##### Source material
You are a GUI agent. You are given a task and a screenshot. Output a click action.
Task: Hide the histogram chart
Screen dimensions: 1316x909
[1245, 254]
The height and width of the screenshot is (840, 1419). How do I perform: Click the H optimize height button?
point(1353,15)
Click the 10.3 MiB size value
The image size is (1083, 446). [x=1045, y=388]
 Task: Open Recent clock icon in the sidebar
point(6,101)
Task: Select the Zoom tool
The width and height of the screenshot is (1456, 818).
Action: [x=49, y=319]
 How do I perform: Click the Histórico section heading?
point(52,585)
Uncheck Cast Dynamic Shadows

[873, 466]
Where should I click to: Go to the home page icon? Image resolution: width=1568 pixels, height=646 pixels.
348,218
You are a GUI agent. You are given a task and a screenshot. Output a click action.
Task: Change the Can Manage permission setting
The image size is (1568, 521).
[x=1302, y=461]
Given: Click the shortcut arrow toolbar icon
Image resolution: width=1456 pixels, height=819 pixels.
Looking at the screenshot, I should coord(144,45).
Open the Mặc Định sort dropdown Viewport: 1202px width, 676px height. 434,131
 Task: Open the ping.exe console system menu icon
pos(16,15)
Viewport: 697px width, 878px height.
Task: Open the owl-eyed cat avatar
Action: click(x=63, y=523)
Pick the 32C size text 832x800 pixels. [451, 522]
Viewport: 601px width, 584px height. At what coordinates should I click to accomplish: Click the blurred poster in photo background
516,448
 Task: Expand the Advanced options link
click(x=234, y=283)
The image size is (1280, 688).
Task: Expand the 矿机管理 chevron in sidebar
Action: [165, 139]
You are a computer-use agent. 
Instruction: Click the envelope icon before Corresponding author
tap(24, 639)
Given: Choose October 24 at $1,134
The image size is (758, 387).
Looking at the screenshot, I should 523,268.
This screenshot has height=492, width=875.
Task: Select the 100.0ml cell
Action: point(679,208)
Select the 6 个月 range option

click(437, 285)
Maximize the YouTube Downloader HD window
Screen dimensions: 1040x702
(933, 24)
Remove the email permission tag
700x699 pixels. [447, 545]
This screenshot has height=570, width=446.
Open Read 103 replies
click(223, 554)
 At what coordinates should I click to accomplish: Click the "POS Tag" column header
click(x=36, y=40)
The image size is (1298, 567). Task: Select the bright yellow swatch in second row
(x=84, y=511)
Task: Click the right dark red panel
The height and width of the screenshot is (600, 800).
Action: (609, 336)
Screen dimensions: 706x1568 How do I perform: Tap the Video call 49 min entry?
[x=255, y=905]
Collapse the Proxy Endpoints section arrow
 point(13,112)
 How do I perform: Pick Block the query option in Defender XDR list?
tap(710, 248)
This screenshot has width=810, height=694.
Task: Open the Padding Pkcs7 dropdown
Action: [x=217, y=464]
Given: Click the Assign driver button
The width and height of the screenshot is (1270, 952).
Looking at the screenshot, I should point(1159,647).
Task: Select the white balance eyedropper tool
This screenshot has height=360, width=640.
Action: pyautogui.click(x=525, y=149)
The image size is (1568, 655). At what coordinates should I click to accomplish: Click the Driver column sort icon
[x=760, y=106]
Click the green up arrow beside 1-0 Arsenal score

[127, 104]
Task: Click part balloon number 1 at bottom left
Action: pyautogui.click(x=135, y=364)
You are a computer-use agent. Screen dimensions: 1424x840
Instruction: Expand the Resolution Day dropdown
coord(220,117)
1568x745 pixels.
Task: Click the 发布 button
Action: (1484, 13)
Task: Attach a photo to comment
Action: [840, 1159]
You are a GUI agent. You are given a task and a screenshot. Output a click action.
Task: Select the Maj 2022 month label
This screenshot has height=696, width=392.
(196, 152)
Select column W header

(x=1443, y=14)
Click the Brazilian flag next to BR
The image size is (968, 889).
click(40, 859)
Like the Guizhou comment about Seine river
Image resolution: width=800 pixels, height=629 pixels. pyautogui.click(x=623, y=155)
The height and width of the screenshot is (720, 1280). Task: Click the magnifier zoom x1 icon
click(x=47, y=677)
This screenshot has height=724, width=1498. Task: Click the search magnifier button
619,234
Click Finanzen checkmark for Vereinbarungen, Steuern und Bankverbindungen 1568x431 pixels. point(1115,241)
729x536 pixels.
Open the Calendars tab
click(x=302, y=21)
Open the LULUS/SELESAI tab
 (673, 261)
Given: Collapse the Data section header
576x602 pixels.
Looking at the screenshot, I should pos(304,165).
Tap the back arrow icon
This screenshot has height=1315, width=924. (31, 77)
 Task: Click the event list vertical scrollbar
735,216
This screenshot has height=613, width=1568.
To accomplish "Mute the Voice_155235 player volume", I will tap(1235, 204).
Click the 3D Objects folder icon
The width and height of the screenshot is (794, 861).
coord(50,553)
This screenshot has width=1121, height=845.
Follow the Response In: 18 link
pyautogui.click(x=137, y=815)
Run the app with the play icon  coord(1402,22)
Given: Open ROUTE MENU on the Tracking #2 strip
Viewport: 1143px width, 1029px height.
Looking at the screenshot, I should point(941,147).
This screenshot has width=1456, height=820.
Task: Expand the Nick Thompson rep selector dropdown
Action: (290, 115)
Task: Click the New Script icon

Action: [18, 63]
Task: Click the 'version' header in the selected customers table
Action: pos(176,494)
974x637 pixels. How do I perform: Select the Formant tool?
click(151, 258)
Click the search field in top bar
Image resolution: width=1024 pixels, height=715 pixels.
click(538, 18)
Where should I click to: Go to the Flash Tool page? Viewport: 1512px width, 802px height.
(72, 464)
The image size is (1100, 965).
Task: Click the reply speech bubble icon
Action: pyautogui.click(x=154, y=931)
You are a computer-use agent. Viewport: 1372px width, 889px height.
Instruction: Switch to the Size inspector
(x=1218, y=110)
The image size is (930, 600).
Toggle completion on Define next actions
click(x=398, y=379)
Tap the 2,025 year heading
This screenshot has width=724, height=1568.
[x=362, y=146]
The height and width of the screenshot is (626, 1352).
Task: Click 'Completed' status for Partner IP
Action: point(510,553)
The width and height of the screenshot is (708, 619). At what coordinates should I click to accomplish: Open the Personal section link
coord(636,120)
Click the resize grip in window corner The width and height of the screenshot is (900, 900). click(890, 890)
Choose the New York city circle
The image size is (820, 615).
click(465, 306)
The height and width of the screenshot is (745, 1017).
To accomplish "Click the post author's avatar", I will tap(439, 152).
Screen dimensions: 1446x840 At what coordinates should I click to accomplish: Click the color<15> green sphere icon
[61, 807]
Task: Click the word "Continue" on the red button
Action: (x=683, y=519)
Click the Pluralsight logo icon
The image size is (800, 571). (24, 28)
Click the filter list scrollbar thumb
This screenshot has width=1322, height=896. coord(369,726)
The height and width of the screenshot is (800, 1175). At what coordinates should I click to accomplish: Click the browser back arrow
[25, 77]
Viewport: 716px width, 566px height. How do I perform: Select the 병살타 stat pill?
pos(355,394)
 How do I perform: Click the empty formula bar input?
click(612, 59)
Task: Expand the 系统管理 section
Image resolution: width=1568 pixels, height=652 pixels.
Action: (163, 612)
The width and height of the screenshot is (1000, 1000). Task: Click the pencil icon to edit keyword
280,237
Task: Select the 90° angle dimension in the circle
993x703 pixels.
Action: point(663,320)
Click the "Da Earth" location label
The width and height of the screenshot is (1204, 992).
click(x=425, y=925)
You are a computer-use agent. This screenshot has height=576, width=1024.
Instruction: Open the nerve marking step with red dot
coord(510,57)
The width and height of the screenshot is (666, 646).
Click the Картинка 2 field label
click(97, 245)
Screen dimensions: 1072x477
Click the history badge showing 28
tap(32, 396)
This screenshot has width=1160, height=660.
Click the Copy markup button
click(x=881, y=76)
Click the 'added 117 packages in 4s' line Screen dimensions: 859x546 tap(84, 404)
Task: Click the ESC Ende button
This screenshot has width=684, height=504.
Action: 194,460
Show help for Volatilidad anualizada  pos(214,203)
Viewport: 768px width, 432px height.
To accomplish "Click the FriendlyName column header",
##########
» **Problem details**:
Could you give the lines of the material, starting at the one containing "The image size is (1568, 655)." and ending at the one containing "Action: pyautogui.click(x=135, y=364)", as a JSON list of strings with one string per line and blank lines left out?

» **The answer**:
[
  "The image size is (1568, 655). At what coordinates should I click to accomplish: Click the Driver column sort icon",
  "[x=760, y=106]",
  "Click the green up arrow beside 1-0 Arsenal score",
  "[127, 104]",
  "Task: Click part balloon number 1 at bottom left",
  "Action: pyautogui.click(x=135, y=364)"
]